Les chauffeurs californiens d’Uber et de Lyft doivent être salariés, a confirmé lundi un juge de San Francisco. Une nouvelle défaite dans la bataille judiciaire qui oppose les deux géants des VTC aux États-Unis à l’État californien, qui, depuis mai, les accuse de contrevenir à la nouvelle loi californienne sur les travailleurs précaires, rapporte le Wall Street Journal.
Cette loi, dénommée AB5, entrée en vigueur le 1er janvier, est “la plus stricte du genre aux États-Unis”, rappelle le Guardian, et empêche “les entreprises de classer les travailleurs comme entrepreneurs indépendants au lieu d’employés qui ont droit au salaire minimum et aux avantages sociaux”.
La Californie est aussi le plus gros marché américain pour les compagnies de VTC et l’État où les deux compagnies sont nées et ont leur siège. Lyft y revendique 325 000 chauffeurs, contre plus de 200 000 pour Uber, selon le Wall Street Journal.
Un délai de dix jours
Ce procès et l’injonction de lundi “sont les défis les plus importants à ce jour pour le modèle économique des entreprises de VTC”, poursuit le Guardian. Le juge a accordé un délai de dix jours aux deux entreprises, retardant l’exécution de son ordonnance pour leur permettre de faire appel.
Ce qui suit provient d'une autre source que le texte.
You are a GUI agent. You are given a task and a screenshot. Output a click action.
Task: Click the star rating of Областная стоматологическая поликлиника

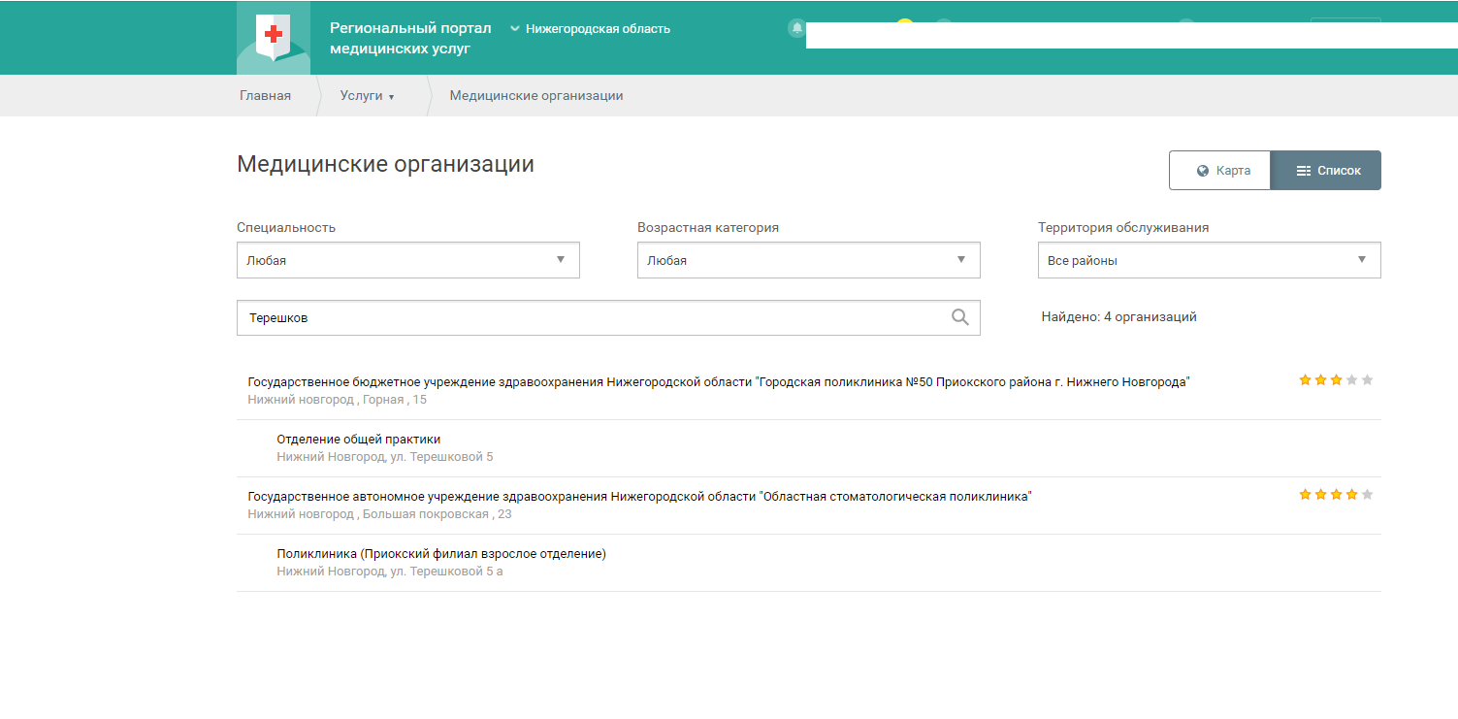tap(1336, 495)
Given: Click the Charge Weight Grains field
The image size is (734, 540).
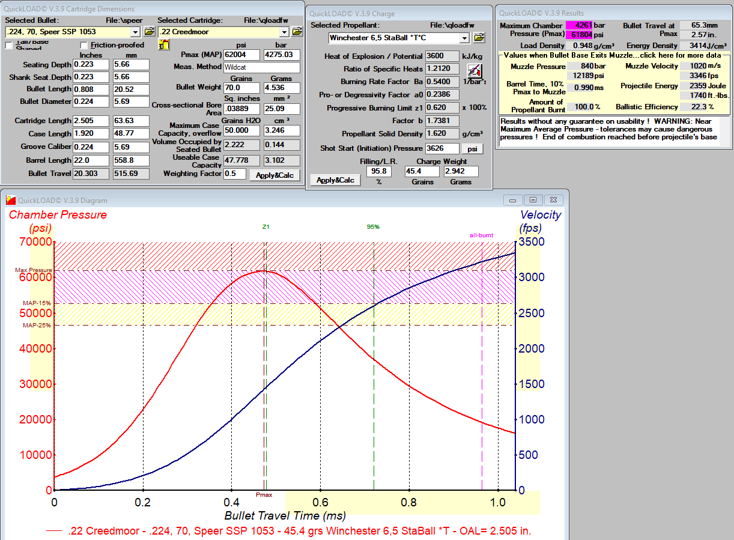Looking at the screenshot, I should 421,172.
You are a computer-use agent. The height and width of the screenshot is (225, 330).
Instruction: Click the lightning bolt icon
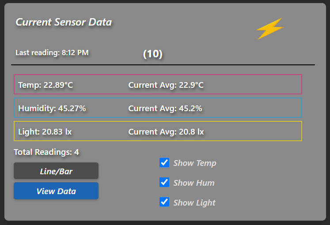click(269, 29)
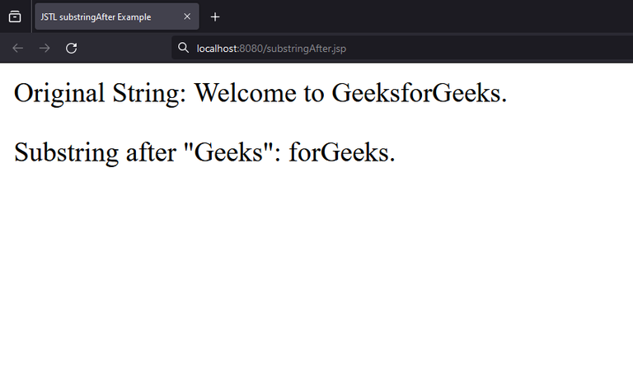Click the word localhost in the URL
The height and width of the screenshot is (392, 633).
point(217,49)
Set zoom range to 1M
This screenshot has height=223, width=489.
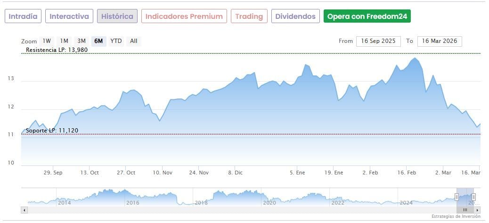pos(64,41)
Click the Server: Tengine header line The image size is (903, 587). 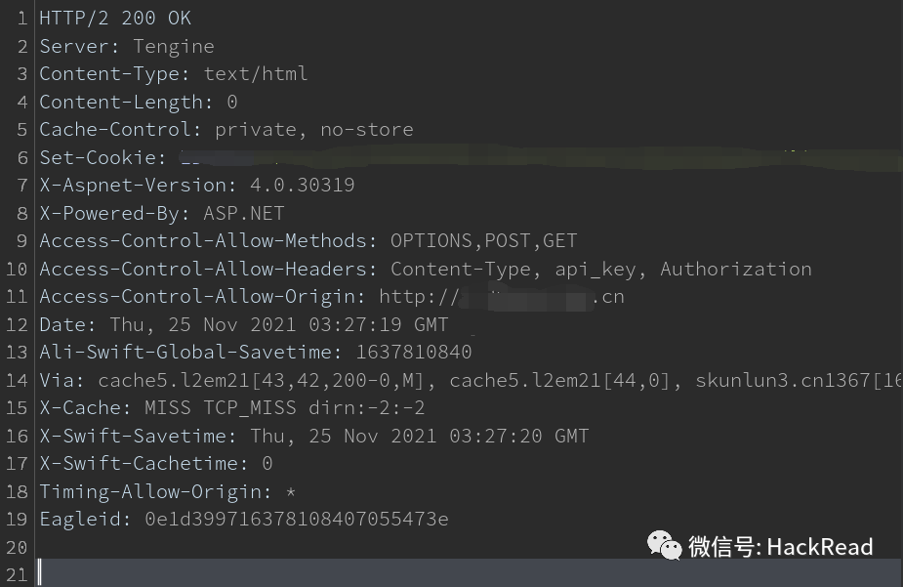coord(127,46)
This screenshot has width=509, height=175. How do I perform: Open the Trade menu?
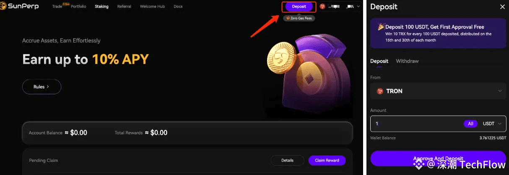point(57,7)
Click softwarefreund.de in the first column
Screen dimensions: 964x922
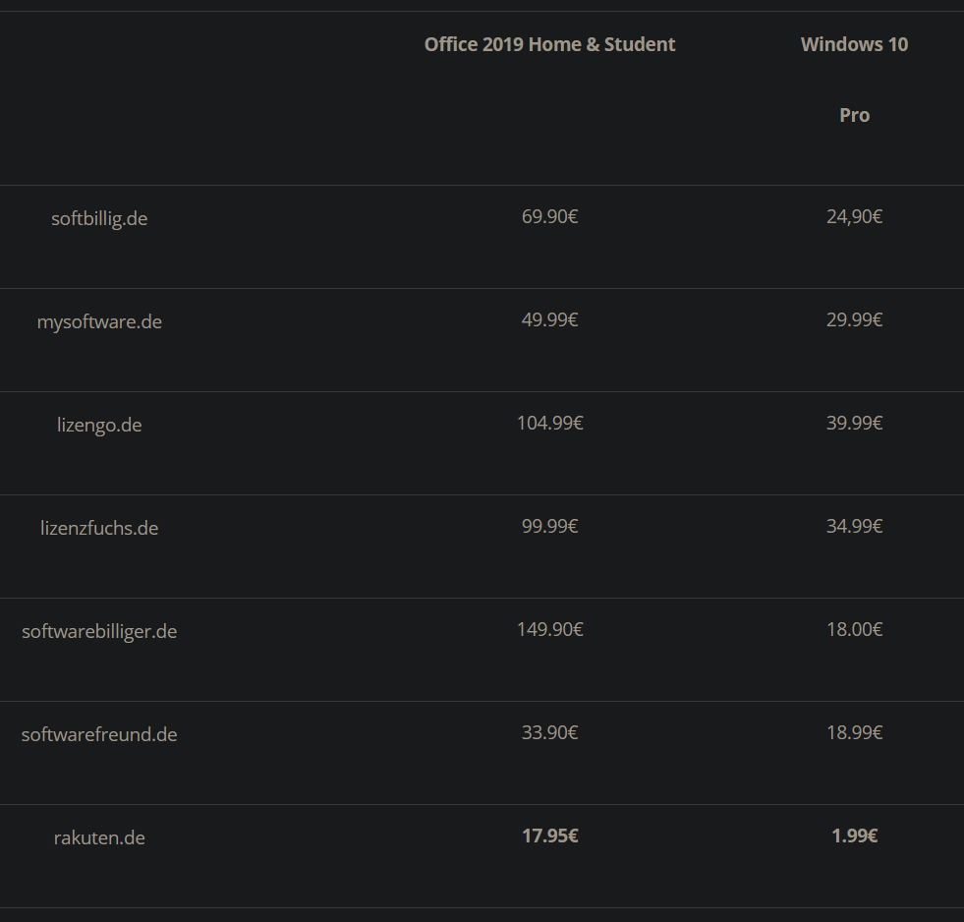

Ce qu’elles ont l’intention de faire. “Nos élus feraient mieux de se concentrer sur la création d’emploi plutôt que de tenter de faire couler toute une industrie en pleine dépression économique”, a déclaré Davis White pour Uber, rapporte le Washington Post.
Les entreprises de VTC jouent d’autant plus la montre qu’elles espèrent qu’en novembre, les électeurs californiens prouveront “une mesure visant à exempter les travailleurs dépendant d’applications de la loi” sur les travailleurs précaires, explique le Financial Times.
Campagne à 100 millions de dollars
Ainsi, en faisant appel, l’injonction pourrait être prolongée au-delà des dix jours, poursuit le quotidien économique, “ce qui pourrait signifier que l’affaire ne sera pas close avant le vote de novembre”. D’ailleurs, Uber, Lyft et d’autres entreprises du secteur ont déjà dépensé plus de 100 millions de dollars pour faire campagne pour l’exemption, ce qui n’a guère plu au juge.
Mais les entreprises de VTC estiment qu’elles ont suffisamment fait d’efforts. “Une large majorité de conducteurs veulent travailler de manière indépendante et nous avons déjà apporté d’importantes modifications à notre application pour nous conformer à la loi californienne”, avance le porte-parole d’Uber. “Les chauffeurs ne veulent pas être des employés, point final”, ajoute Julie Wood pour Lyft. “En fin de compte, nous pensons que cette question sera tranchée par les électeurs californiens et qu’ils se rangeront du côté des conducteurs.”
Le coût du chômage des indépendants
Avec la crise sanitaire et la chute concomitante des courses de VTC, les conducteurs indépendants d’Uber et Lyft n’ont pas eu droit aux indemnisations. Les entreprises de VTC n’ayant pas cotisé à la caisse d’assurance-chômage californienne, la Californie a rapidement épuisé les fonds d’indemnisation pour la vague sans précédent de pertes d’emplois due à la pandémie, ce qui a conduit l’État à emprunter des milliards de dollars au gouvernement fédéral, explique le Guardian.
Les compagnies de transport ont elles aussi eu à subir les conséquences de la crise. “Uber a annoncé la semaine dernière avoir perdu 1,78 milliard de dollars au cours des trois derniers mois, des millions de personnes étant restées chez elles pendant la pandémie.”
Pour Veena Dubal, professeur de droit à l’université Hastings en Californie et spécialiste de la gig economy (l’économie des petits boulots payés à la tâche) citée par le Guardian, cette décision est tout simplement “énorme” :
“La justice n’a jamais été aussi près de faire respecter le droit du travail dans la gig economy.”